Stored data entries
Start of Block

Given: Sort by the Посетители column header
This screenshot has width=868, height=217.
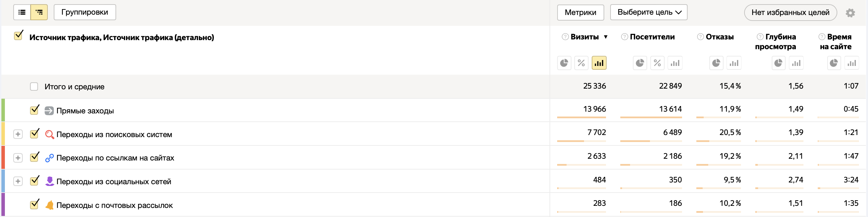Looking at the screenshot, I should coord(652,37).
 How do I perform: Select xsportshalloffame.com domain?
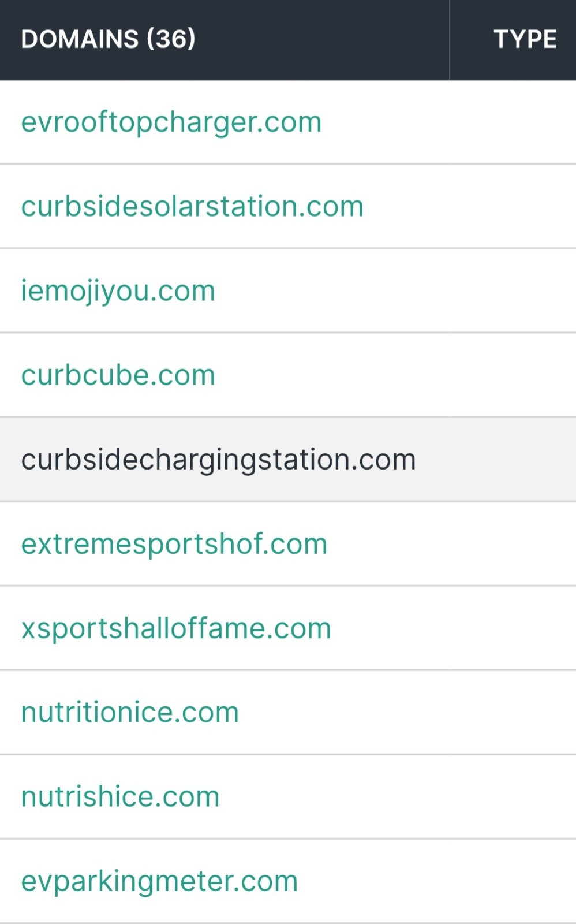176,628
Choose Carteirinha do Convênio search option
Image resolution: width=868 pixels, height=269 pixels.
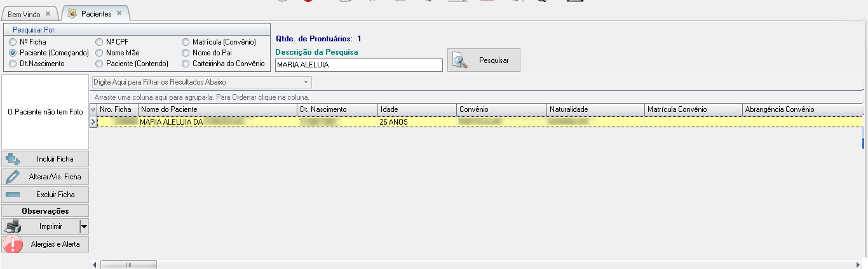click(x=186, y=64)
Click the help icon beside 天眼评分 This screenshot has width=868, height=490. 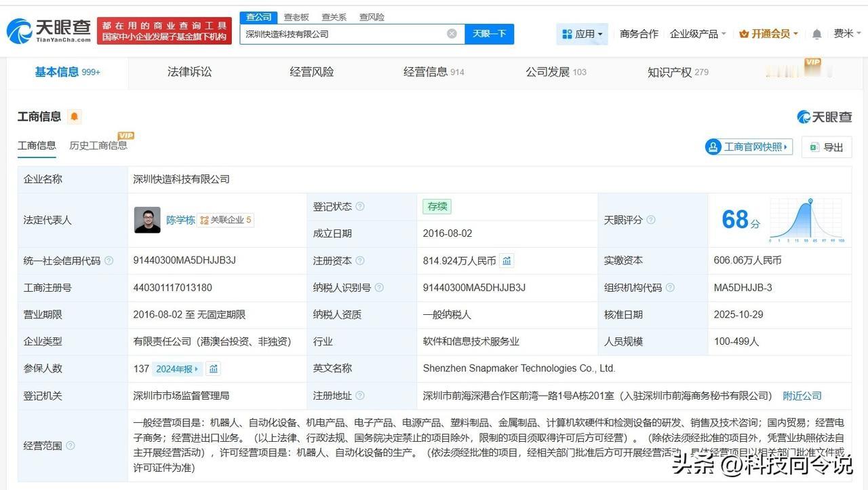[x=651, y=220]
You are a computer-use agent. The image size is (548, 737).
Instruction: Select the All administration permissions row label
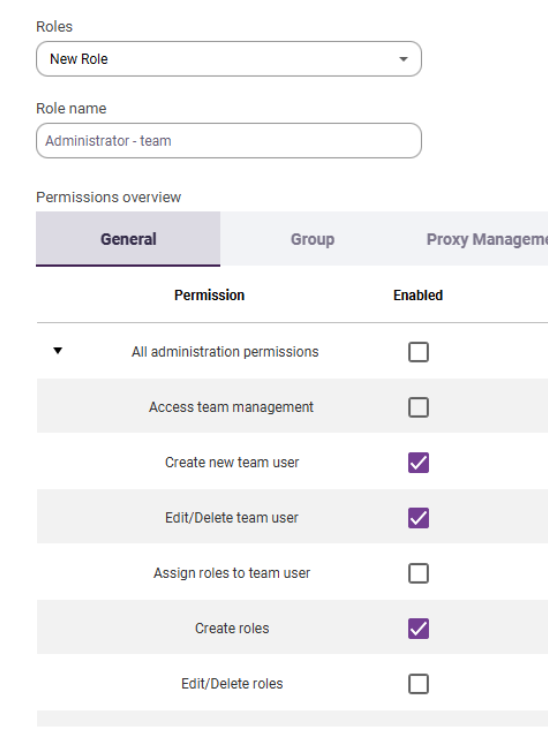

End of Block

Exercise >>
Please write out the lines above, beginning at the line with "You are a computer-use" and ending at the last line of the records, exactly as they appear and without pictures.

Exercise response >>
You are a computer-use agent. The image size is (548, 737).
Instruction: Select the All administration permissions row label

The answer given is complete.